Presidential elections have been closer in the past few decades than they were for most of American history. Here’s a list of all the U.S. presidential elections that were decided by less than 1% of the vote:

1880
1884
1888
1960
1968
2000

Funny, huh? Other close ones were 1844 (decided by 1.5% of the vote), 1876 (3%), 1916 (3%), 1976 (2%), 2004 (2.5%).

Four straight close elections in the 1870s-80s, five close elections since 1960, and almost none at any other time.

At the congressional level, however, NY-20 notwithstanding, close elections are less and less likely to be close. Here’s a graph showing, for each decade of the past century, the proportion of elections each to the House and Senate that were closer than 51.0%-49.9% of the two-party vote:

close.decade.png

Close elections (in percentage terms) have always been more common in the Senate than the House. (We can’t take the comparison back before the 1910s, because it was during that decade that direct election for senators was implemented.) In addition, the rate of close elections in the House has declined steadily over the century. If you count closeness in terms of absolute votes rather than percentages, then close elections become even rarer, due to the increasing population. In the first few decades of the twentieth century, there were typically over thirty House seats each election year that were decided by less than 1000 votes; in recent decades it’s only been about five in each election year.

The decline of House elections each year is no surprise; as Nate and I discuss, the increasing incumbency advantage has reduced the number of close elections; beyond this, localities are more politically homogeneous than they used to be, and with the nationalization of political parties, it is harder for candidates to tack to the center in individual district races. For the Senate, these factors are present, but to a lesser extent.
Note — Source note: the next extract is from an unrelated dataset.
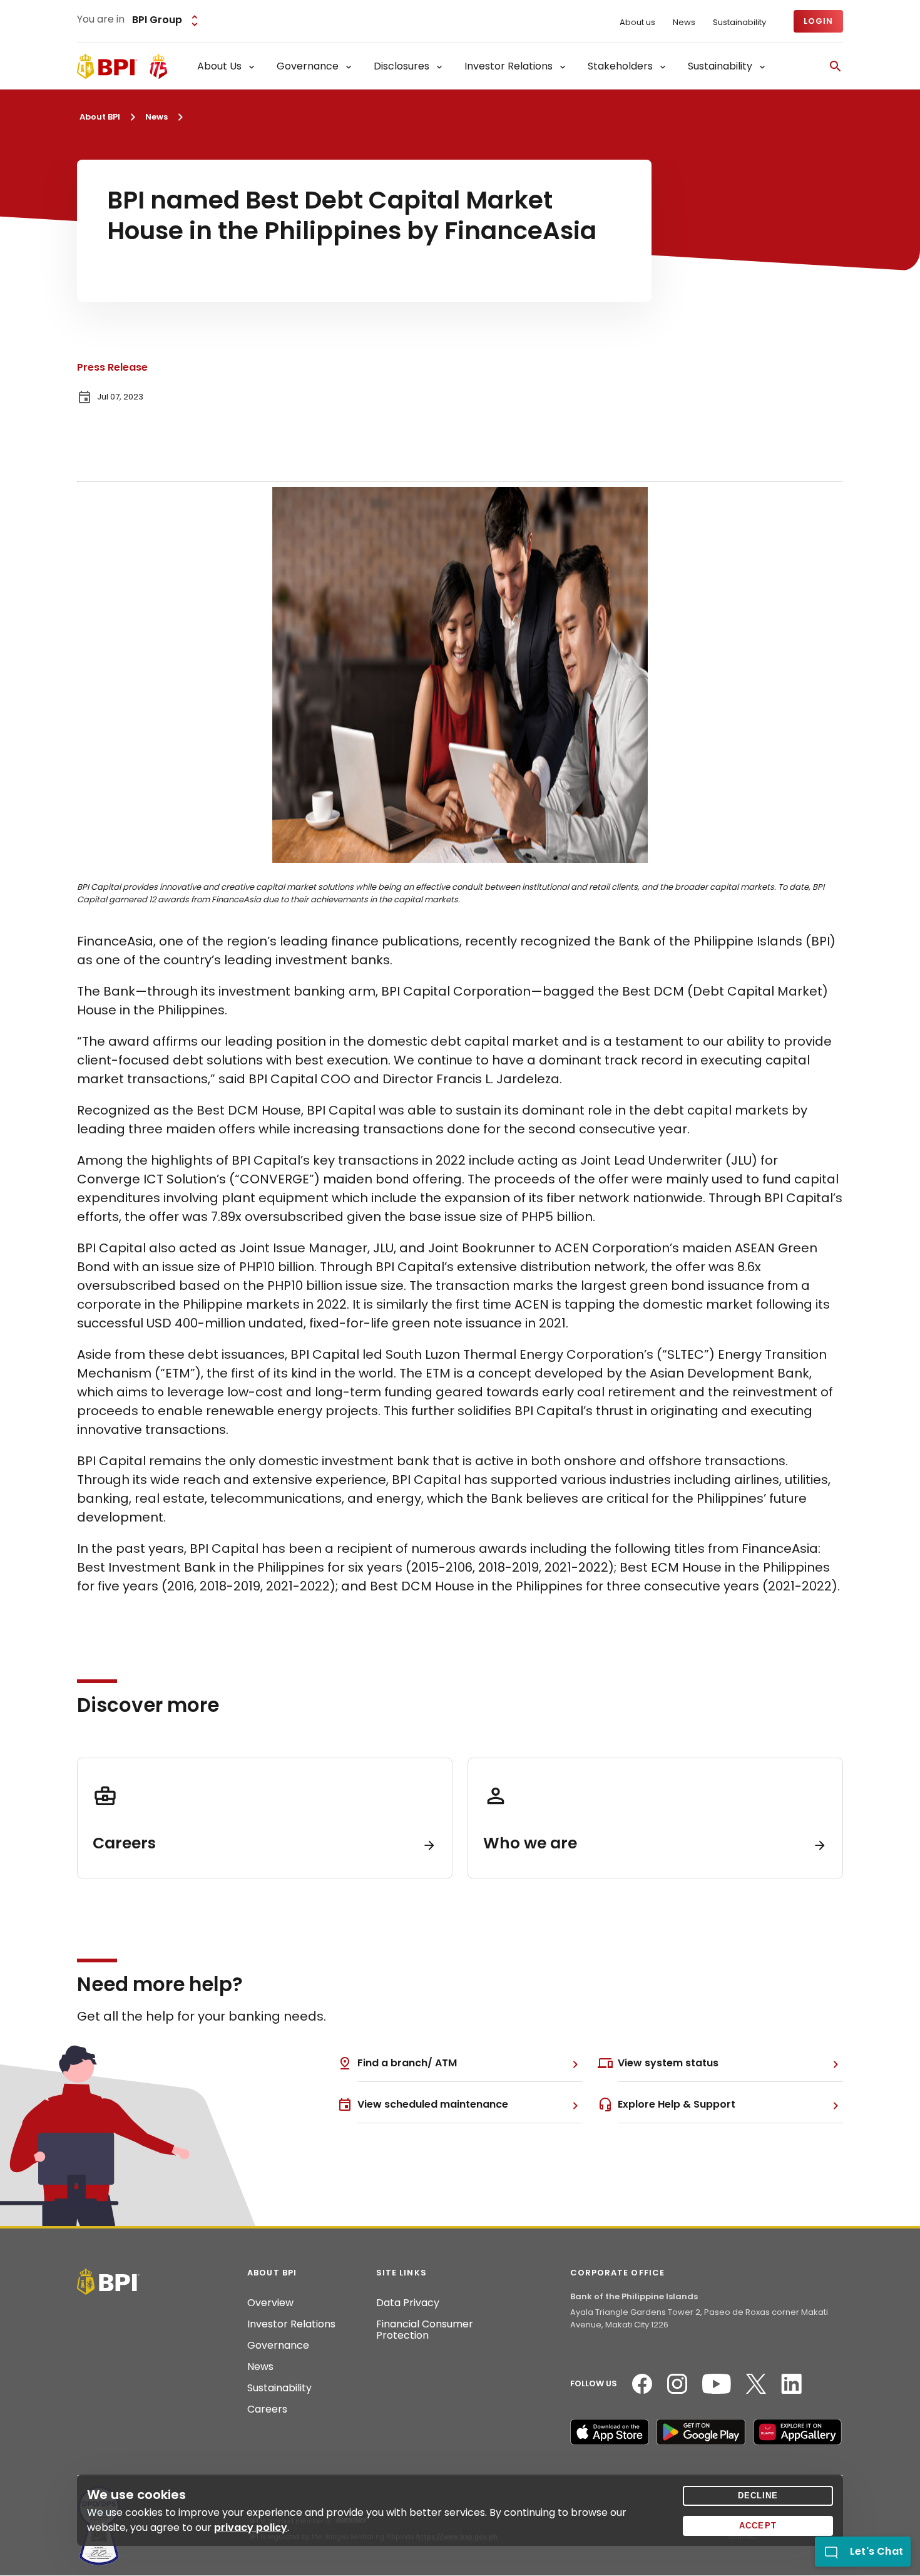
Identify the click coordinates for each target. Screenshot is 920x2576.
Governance (278, 2345)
Gerrymandering sounds like a potential explanation–after all, House districts get redrawn and Senate districts don’t–but there’s actually no evidence that redistricting reduces competitiveness of legislative districts on the average. (I’ll refer you to Ansolabehere and Snyder’s 2002 paper for more discussion of these issues.)

P.S. We got our data from various sources, including some old data files that I can’t remember who prepared, also from CQ, see for example here.

1 thought on “National Elections Getting Closer; Individual Congressional Elections Getting Less Close

  1. I hate to sound pedantic, but it is wrong to say "presidential elections that were decided by less than 1% of the vote". Presidential elections are not decided by the popular vote; just ask Samuel Tilden and Al Gore.